Choso means reaccession of retired emperors to the throne.
Emperors in Japan
Two emperors performed choso in the past; Emperor Kogyoku ascended the throne a second time as Emperor Saimei and Emperor Koken ascended the throne a second time as Emperor Shotoku.
Emperor Kogyoku stalled for time due to political speculation of his son Emperor Tenchi. Emperor Koken once transferred the throne to Emperor Junnin due to his political calculation, but took it back forcibly.
Emperor Godaigo was exiled to the Oki Islands due to the Genko War and Emperor Kogon (currently the Northern Court [Japan] Emperor) ascended the throne, but Emperor Godaigo who escaped from the Oki Islands and came back to Kyoto denied the enthronement of Emperor Kogon. Some think that this is chosa of Emperor Godaigo after Emperor Kogen from the viewpoint of orthodoxy of the Northern Dynasty. Since the Southern Court (Japan) is now considered to have orthodoxy, the enthronement of Emperor Godaigo was effective when he was exiled to Oki.

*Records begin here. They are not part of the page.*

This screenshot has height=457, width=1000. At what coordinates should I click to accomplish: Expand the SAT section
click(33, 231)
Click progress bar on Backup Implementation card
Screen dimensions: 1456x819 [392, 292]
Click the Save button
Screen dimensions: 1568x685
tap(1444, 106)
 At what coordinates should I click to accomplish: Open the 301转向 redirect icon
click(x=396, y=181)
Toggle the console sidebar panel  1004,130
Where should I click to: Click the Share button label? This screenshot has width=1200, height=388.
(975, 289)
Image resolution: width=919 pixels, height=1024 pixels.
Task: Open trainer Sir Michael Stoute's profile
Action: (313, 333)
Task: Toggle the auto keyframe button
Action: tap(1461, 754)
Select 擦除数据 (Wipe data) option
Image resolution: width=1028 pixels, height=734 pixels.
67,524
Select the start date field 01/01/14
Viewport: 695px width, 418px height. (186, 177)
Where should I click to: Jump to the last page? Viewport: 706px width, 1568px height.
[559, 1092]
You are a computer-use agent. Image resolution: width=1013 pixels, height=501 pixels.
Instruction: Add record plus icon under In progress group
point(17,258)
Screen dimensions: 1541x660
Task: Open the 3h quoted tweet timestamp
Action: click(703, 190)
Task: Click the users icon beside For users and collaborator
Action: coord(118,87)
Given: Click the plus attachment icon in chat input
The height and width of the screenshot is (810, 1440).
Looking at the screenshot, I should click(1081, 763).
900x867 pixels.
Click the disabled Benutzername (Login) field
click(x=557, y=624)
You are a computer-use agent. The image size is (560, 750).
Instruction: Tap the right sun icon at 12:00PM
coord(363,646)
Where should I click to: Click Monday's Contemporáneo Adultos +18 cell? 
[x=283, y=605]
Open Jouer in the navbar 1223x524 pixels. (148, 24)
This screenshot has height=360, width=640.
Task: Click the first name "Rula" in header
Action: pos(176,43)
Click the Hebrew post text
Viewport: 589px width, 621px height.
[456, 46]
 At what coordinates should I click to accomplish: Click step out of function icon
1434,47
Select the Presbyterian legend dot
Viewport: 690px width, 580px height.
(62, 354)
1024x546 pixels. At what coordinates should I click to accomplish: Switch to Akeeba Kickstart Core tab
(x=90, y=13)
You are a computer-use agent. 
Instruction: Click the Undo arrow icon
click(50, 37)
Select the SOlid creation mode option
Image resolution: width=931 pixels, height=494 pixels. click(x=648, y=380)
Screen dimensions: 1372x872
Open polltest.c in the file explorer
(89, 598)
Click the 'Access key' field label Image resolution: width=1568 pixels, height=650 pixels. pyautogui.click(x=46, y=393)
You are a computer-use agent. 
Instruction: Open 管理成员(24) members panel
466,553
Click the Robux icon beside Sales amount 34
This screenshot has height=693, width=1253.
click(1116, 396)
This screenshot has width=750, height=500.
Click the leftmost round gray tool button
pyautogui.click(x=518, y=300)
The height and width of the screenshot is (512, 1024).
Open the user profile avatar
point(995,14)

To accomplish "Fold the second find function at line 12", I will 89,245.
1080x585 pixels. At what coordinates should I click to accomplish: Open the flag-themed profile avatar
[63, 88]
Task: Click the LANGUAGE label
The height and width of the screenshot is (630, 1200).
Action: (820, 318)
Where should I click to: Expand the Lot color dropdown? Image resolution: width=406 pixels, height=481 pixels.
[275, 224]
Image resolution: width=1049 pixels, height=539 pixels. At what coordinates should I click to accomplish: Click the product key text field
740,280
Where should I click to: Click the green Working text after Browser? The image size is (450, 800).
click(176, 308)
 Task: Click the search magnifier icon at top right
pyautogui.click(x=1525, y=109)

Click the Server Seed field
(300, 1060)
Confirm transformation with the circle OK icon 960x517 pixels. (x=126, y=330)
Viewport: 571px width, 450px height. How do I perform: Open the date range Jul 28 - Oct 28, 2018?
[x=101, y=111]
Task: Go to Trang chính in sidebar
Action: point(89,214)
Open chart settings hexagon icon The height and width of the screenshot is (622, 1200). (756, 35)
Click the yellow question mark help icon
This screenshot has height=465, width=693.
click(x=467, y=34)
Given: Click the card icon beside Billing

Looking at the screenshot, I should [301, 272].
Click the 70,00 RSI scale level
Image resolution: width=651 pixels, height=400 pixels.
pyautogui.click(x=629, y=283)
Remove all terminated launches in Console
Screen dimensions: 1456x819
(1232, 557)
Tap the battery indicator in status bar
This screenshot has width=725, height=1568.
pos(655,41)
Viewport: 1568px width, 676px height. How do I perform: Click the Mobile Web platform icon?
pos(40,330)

The enthronement of Emperor Kogon as orthodoxy was considered to be 'nonexistent.'
Emperors in China
In China, Busokuten enthroned in Tang and a nation was founded (Busokuten) in the end of the 7th century to the beginning of the 8th century, and Jungjong (Tang) and Yejong (Tang) were dethroned by Busokuten. They came back to the throne after the death of Busokuten. When Eiso (Ming) was captured by the Oyrat force in the Tumu Incident, the Imperial Court enthroned his younger brother (Kageyasutei) and imprisoned Eiso after his return. Eiso staged a coup d'etatand (Datsumonnohen) later and was coronated again.
Kings in Korea
When Goryeo came under the rule of Yuan (Dynasty) in the end of the 13th century to the middle of the 14th century, the throne was transferred to a crown prince or restored in line with the wishes of the Yuan imperial court. Because of this, the imperial court confused and reliance on Yuan increased, and the dynasty declined.